Entre os produtos da exposição, dois sistemas inteligentes desenvolvidos internamente, conhecidos como "Beinao-1" e "Beinao-2", atraíram atenção especial. Zhao observou que o "Beinao-1", um sistema semi-invasivo de BCI, foi implantado em sete pacientes. Todos se recuperaram bem e recuperaram as funções de movimento e fala. O "Beinao-2" entrará na verificação clínica este ano.
BCI cria uma via de comunicação direta entre o cérebro e um dispositivo externo. Ao registrar e interpretar sinais cerebrais, a BCI permite que o cérebro "fale" diretamente com máquinas, possibilitando que os pacientes controlem dispositivos assistivos.
Como uma tecnologia de ponta na interação homem-computador, a BCI vem impulsionando uma nova onda de transformação tecnológica e industrial. A China lançou uma série de políticas para fortalecer a pesquisa e a aplicação industrial de BCI. O setor foi incluído como indústria do futuro no relatório de trabalho do governo deste ano.
Durante o fórum, especialistas de instituições de pesquisa, hospitais, universidades e empresas compartilharam experiências e discutiram a tecnologia de BCI e suas aplicações industriais.
Gu Xiaosong, membro da Academia Chinesa de Engenharia, destacou que, desde 2025, o desenvolvimento de BCI na China se acelerou significativamente, com diversas tecnologias entrando na fase de verificação de aplicação e apresentando resultados impressionantes.
Nos últimos anos, instituições médicas em cidades como Beijing, Tianjin, Guangzhou, Wuhan e Nanjing estabeleceram clínicas ou unidades de pesquisa clínica em BCI. Diversos produtos desenvolvidos na China já foram aplicados em áreas como diagnóstico de doenças, reabilitação motora e neuromodulação para condições como doença de Parkinson e epilepsia.

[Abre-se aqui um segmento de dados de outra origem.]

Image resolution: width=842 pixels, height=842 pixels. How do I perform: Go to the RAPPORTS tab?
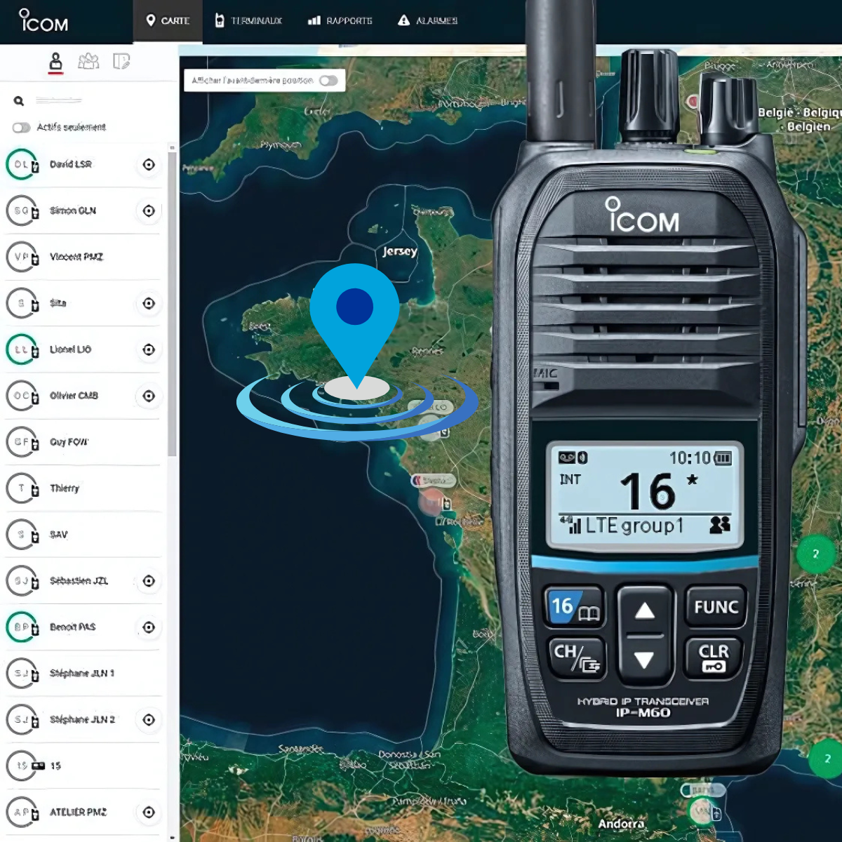[340, 21]
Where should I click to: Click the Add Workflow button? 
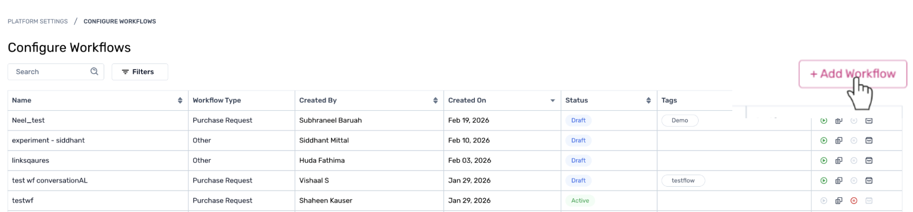tap(852, 74)
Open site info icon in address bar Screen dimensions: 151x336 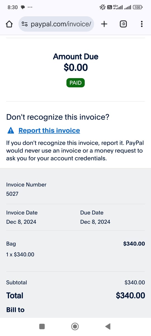[x=25, y=24]
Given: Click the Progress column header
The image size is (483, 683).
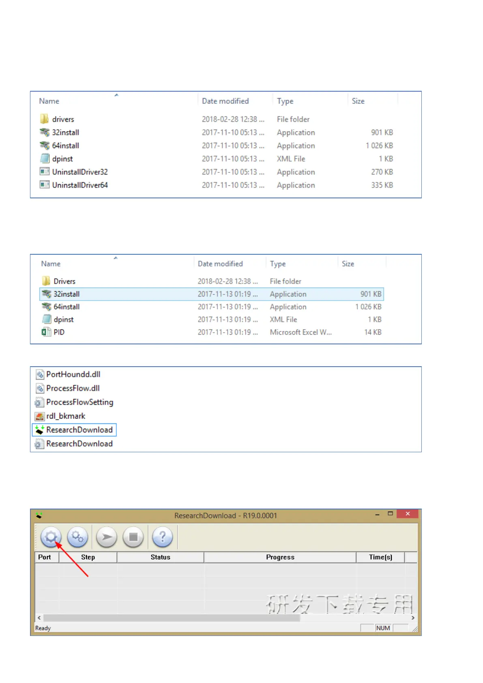Looking at the screenshot, I should click(x=280, y=557).
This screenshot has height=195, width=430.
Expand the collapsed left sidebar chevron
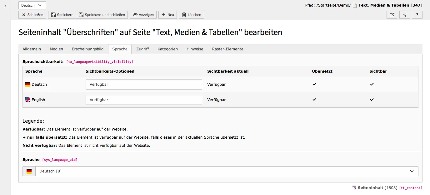coord(5,5)
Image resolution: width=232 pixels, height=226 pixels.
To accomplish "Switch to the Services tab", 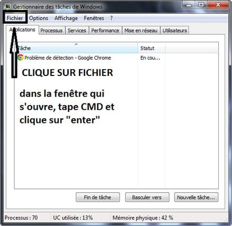I will (77, 31).
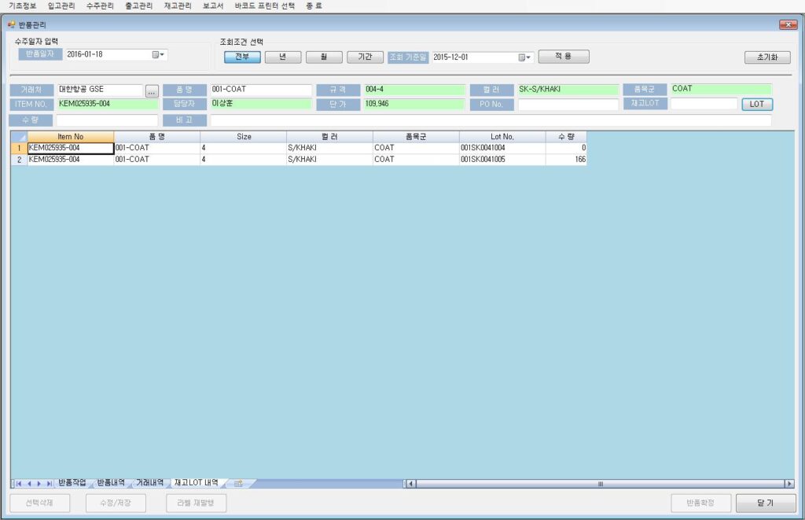Screen dimensions: 805x520
Task: Click the previous-sheet navigation arrow
Action: pos(28,483)
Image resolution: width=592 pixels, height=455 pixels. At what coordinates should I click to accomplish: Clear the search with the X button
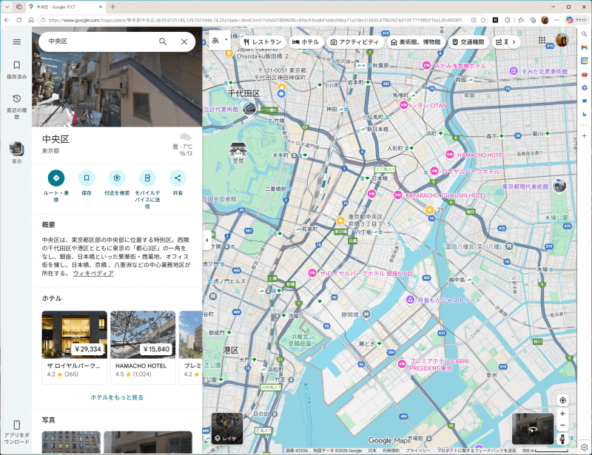point(184,42)
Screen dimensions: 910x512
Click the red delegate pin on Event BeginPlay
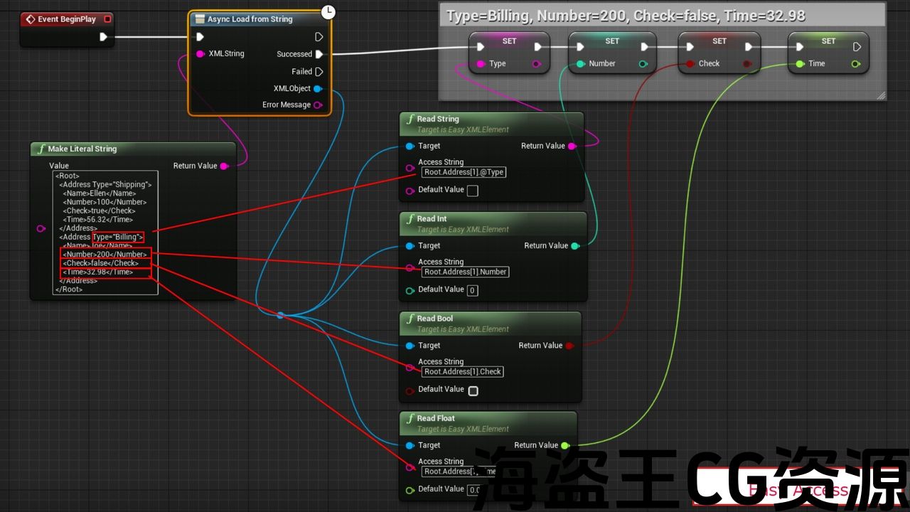pyautogui.click(x=107, y=19)
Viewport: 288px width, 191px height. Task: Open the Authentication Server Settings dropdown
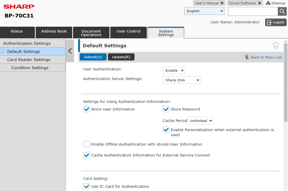(x=181, y=80)
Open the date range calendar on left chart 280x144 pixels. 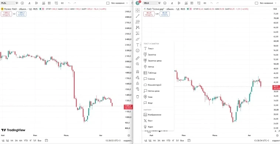point(47,140)
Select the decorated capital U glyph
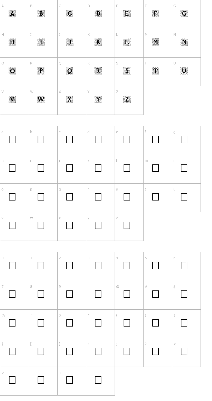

Neste mês, a Administração Nacional de Produtos Médicos da China aprovou o primeiro dispositivo médico invasivo de BCI do mundo para o mercado. O equipamento é destinado a pacientes que sofrem de tetraplegia causada por lesões na medula espinhal cervical, incapazes de realizar movimentos de preensão com os dedos.
Zhao observou que a China enfrenta sérios desafios decorrentes de doenças neurológicas como acidente vascular cerebral, esclerose lateral amiotrófica e lesões na medula espinhal, com uma grande população de pacientes, incluindo mais de 3,7 milhões de pessoas vivendo com essas lesões. A BCI abriu um novo caminho para o tratamento de reabilitação, e a demanda clínica é elevada.
Governos locais em toda a China estão construindo plataformas de serviços. Lin Hang, vice-chefe do distrito de Haidian, em Beijing, afirmou no fórum que o distrito já abriga 27 empresas centrais de BCI. Até 2030, pretende atrair cerca de 100 pequenas e médias empresas inovadoras e promover a aplicação comercial em larga escala de produtos de BCI nas áreas de saúde, reabilitação, indústria, educação e outras, criando um polo de inovação "IA + BCI".
Apesar do rápido crescimento da indústria de BCI, especialistas apontam que ainda existem desafios em áreas como confiabilidade técnica, segurança e ética, exigindo exploração contínua e estável.
"Precisamos de avanços não apenas na inovação tecnológica, mas também na construção de um ecossistema completo que abrange desenvolvimento industrial, desenvolvimento de talentos e definição de padrões", disse Gu.